◆ What you are asked to do: There is one span to output from the data below: the lines starting at the line with "The height and width of the screenshot is (615, 1568)." and ending at the line with "Switch to the". Output it exactly, ends included, nothing more.
■ ■ ■
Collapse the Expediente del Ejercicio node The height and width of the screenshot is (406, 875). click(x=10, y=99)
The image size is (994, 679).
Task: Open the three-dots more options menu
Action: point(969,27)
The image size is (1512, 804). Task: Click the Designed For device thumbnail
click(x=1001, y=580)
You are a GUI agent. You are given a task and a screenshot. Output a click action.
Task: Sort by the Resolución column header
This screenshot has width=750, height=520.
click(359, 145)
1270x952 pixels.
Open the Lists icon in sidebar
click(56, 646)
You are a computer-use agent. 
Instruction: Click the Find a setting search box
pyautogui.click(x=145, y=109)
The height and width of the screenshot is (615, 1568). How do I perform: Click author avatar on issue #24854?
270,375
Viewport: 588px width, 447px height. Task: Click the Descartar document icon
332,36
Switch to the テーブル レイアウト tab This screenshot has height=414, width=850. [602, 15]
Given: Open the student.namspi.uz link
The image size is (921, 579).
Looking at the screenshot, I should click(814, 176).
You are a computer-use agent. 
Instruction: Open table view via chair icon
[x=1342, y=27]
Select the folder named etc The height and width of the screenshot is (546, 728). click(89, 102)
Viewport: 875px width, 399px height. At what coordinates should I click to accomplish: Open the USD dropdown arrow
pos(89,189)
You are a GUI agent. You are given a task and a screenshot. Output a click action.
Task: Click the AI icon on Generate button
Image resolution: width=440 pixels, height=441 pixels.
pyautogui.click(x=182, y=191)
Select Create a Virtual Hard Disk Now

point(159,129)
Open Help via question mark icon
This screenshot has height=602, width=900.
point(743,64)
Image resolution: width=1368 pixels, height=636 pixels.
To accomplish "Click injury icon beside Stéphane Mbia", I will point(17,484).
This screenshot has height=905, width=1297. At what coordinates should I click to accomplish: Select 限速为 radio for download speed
■ ■ ■
◆ Written reply:
The height and width of the screenshot is (615, 1568). How do I perform: Click author avatar on issue #24854?
270,375
Viewport: 588px width, 447px height. Task: Click the Descartar document icon
332,36
Switch to the テーブル レイアウト tab This screenshot has height=414, width=850. [602, 15]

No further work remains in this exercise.